Major publishers are blocking the Internet Archive's access in a bid to thwart AI scrapers, which could be used as a workaround.
Several prominent publications, including The New York Times and Financial Times, have taken steps to selectively block how their content is cataloged by the Internet Archive. This move comes amidst growing concerns that AI companies' bots are using the Internet Archive's vast collections of online content to train large language models without permission or proper authorization.
Publishers claim that this unauthorized access could lead to the theft of valuable intellectual property, including copyrighted materials and proprietary research data. According to Robert Hahn, head of business affairs and licensing for The Guardian, "a lot of these AI businesses are looking for readily available, structured databases of content" β and the Internet Archive's API would have been an obvious target.
The Wall Street Journal, New York Post, The Atlantic, and other media outlets have also sued companies like Perplexity and Google for allegedly using their libraries to train AI models without permission. These lawsuits aim to protect intellectual property rights in the face of growing threats from artificial intelligence.
However, some experts argue that financial deals with publishers might provide compensation rather than truly protecting writers' rights. Meanwhile, other creative fields such as fiction writers, visual artists, and musicians are also fighting against AI tools due to copyright and piracy concerns.

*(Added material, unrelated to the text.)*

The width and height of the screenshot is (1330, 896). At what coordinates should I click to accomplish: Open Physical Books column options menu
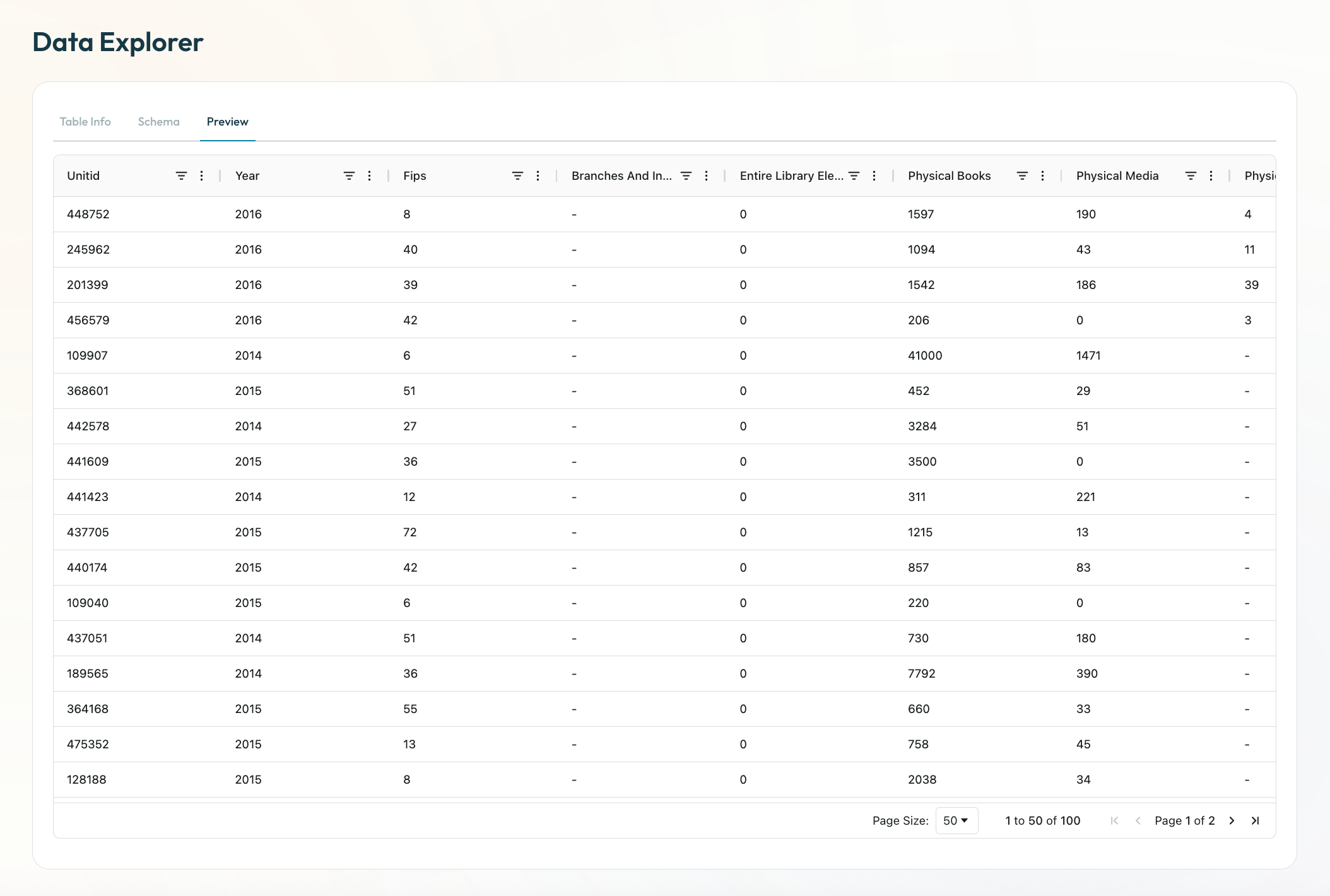pyautogui.click(x=1043, y=176)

As AI continues to reshape the media landscape, the cat-and-mouse game between content providers and scrapers raises important questions about access, ownership, and the value of intellectual property in a rapidly changing digital world.
Several prominent publications, including The New York Times and Financial Times, have taken steps to selectively block how their content is cataloged by the Internet Archive. This move comes amidst growing concerns that AI companies' bots are using the Internet Archive's vast collections of online content to train large language models without permission or proper authorization.
Publishers claim that this unauthorized access could lead to the theft of valuable intellectual property, including copyrighted materials and proprietary research data. According to Robert Hahn, head of business affairs and licensing for The Guardian, "a lot of these AI businesses are looking for readily available, structured databases of content" β and the Internet Archive's API would have been an obvious target.
The Wall Street Journal, New York Post, The Atlantic, and other media outlets have also sued companies like Perplexity and Google for allegedly using their libraries to train AI models without permission. These lawsuits aim to protect intellectual property rights in the face of growing threats from artificial intelligence.
However, some experts argue that financial deals with publishers might provide compensation rather than truly protecting writers' rights. Meanwhile, other creative fields such as fiction writers, visual artists, and musicians are also fighting against AI tools due to copyright and piracy concerns.
As AI continues to reshape the media landscape, the cat-and-mouse game between content providers and scrapers raises important questions about access, ownership, and the value of intellectual property in a rapidly changing digital world.